Open lockwo opened 3 months ago
Hmm. You've got a couple of options I think. First of all would be to bundle multiple trajectories together into one gigantic vector field (with each piece independent of the others). Diffrax just sees a single integration like normal. This would mean that a batch of solves would get fairly gigantic (each batch element has its own 'inner batch' of trajectories). It would preserve batch independence, however.
The alternative would be to reach across the batch and explicitly create a cross-batch dependence. JAX provides tools to do this in the form of jax.lax.p{sum, ...}
. Take a look at eqx.nn.BatchNorm
for an example. Typically you name a particular vmap.
In line with some of the weak solvers we are working on to get a PR for in diffrax, there are a variety of adaptive methods that we are implementing. One of the schemes rely on estimating errors by looking at multiple trajectories (https://onlinelibrary.wiley.com/doi/abs/10.1002/pamm.200410005), like you estimate some quantity from simultaneous trajectories.
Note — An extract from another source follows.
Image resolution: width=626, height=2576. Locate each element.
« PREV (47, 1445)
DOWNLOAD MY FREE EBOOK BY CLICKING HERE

I wanted to think how to best integrate this into diffrax philosophically, since this code works as a wrapper on top of it, but isn't as trivial to implement in the framework itself. Since integrate.py conceptually works over a single trajectory, to get multiple the solution is usually just to vmap, so I was thinking of playing around inside that and making a unvmap version of the computations that we needed (but that seemed very hacky to define custom unvmaps). I was curious if you had thought about this more and had opinions on multi trajectory reliant adaptive schemes?